HOW TO COMPLETE THIS TASK
Exact reproduction is required for all entries.

■ ■ ■ ■ ■

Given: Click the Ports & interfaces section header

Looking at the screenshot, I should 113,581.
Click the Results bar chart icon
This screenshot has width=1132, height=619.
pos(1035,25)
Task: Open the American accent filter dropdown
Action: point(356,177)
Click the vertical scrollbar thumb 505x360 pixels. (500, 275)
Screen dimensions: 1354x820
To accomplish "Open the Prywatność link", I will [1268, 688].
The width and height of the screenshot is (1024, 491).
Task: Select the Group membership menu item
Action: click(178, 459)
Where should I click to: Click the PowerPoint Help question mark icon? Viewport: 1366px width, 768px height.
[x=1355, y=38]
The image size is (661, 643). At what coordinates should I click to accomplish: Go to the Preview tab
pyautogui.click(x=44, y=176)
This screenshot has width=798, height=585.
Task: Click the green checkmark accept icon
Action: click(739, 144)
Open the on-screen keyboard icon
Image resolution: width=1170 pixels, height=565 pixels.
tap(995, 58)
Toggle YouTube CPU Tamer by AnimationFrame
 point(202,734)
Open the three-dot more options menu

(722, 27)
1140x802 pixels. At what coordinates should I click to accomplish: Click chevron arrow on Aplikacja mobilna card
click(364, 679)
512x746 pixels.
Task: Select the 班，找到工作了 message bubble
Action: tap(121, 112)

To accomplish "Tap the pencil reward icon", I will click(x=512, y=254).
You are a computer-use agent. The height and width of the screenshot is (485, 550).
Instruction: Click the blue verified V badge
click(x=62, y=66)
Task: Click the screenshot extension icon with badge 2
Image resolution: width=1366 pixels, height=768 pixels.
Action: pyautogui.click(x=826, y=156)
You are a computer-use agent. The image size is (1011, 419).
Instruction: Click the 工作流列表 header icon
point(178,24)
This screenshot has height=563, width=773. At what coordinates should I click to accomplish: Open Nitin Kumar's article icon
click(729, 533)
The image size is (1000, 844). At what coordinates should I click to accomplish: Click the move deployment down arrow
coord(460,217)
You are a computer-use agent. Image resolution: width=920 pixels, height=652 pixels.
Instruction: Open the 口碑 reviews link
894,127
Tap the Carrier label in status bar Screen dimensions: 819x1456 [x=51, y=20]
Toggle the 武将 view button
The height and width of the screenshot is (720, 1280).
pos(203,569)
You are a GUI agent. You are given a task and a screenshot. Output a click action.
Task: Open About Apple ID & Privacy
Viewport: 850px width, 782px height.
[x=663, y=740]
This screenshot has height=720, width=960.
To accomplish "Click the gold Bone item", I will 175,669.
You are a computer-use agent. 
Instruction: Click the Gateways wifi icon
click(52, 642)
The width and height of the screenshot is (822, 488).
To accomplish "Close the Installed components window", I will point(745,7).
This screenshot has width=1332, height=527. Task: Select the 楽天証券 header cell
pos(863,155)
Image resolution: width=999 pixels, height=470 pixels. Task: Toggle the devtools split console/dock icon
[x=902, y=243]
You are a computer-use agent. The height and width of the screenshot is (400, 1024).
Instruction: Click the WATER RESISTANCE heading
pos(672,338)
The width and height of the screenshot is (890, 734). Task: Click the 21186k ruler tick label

■ ■ ■ ■ ■

ANSWER TO THE PROBLEM
Given: Click the Ports & interfaces section header

Looking at the screenshot, I should 113,581.
Click the Results bar chart icon
This screenshot has width=1132, height=619.
pos(1035,25)
Task: Open the American accent filter dropdown
Action: point(356,177)
Click the vertical scrollbar thumb 505x360 pixels. (500, 275)
Screen dimensions: 1354x820
To accomplish "Open the Prywatność link", I will [1268, 688].
The width and height of the screenshot is (1024, 491).
Task: Select the Group membership menu item
Action: click(178, 459)
Where should I click to: Click the PowerPoint Help question mark icon? Viewport: 1366px width, 768px height.
[x=1355, y=38]
The image size is (661, 643). At what coordinates should I click to accomplish: Go to the Preview tab
pyautogui.click(x=44, y=176)
This screenshot has width=798, height=585.
Task: Click the green checkmark accept icon
Action: click(739, 144)
Open the on-screen keyboard icon
Image resolution: width=1170 pixels, height=565 pixels.
tap(995, 58)
Toggle YouTube CPU Tamer by AnimationFrame
 point(202,734)
Open the three-dot more options menu

(722, 27)
1140x802 pixels. At what coordinates should I click to accomplish: Click chevron arrow on Aplikacja mobilna card
click(364, 679)
512x746 pixels.
Task: Select the 班，找到工作了 message bubble
Action: tap(121, 112)

To accomplish "Tap the pencil reward icon", I will click(x=512, y=254).
You are a computer-use agent. The height and width of the screenshot is (485, 550).
Instruction: Click the blue verified V badge
click(x=62, y=66)
Task: Click the screenshot extension icon with badge 2
Image resolution: width=1366 pixels, height=768 pixels.
Action: pyautogui.click(x=826, y=156)
You are a computer-use agent. The image size is (1011, 419).
Instruction: Click the 工作流列表 header icon
point(178,24)
This screenshot has height=563, width=773. At what coordinates should I click to accomplish: Open Nitin Kumar's article icon
click(729, 533)
The image size is (1000, 844). At what coordinates should I click to accomplish: Click the move deployment down arrow
coord(460,217)
You are a computer-use agent. Image resolution: width=920 pixels, height=652 pixels.
Instruction: Open the 口碑 reviews link
894,127
Tap the Carrier label in status bar Screen dimensions: 819x1456 [x=51, y=20]
Toggle the 武将 view button
The height and width of the screenshot is (720, 1280).
pos(203,569)
You are a GUI agent. You are given a task and a screenshot. Output a click action.
Task: Open About Apple ID & Privacy
Viewport: 850px width, 782px height.
[x=663, y=740]
This screenshot has height=720, width=960.
To accomplish "Click the gold Bone item", I will 175,669.
You are a computer-use agent. 
Instruction: Click the Gateways wifi icon
click(52, 642)
The width and height of the screenshot is (822, 488).
To accomplish "Close the Installed components window", I will point(745,7).
This screenshot has width=1332, height=527. Task: Select the 楽天証券 header cell
pos(863,155)
Image resolution: width=999 pixels, height=470 pixels. Task: Toggle the devtools split console/dock icon
[x=902, y=243]
You are a computer-use agent. The height and width of the screenshot is (400, 1024).
Instruction: Click the WATER RESISTANCE heading
pos(672,338)
The width and height of the screenshot is (890, 734). Task: Click the 21186k ruler tick label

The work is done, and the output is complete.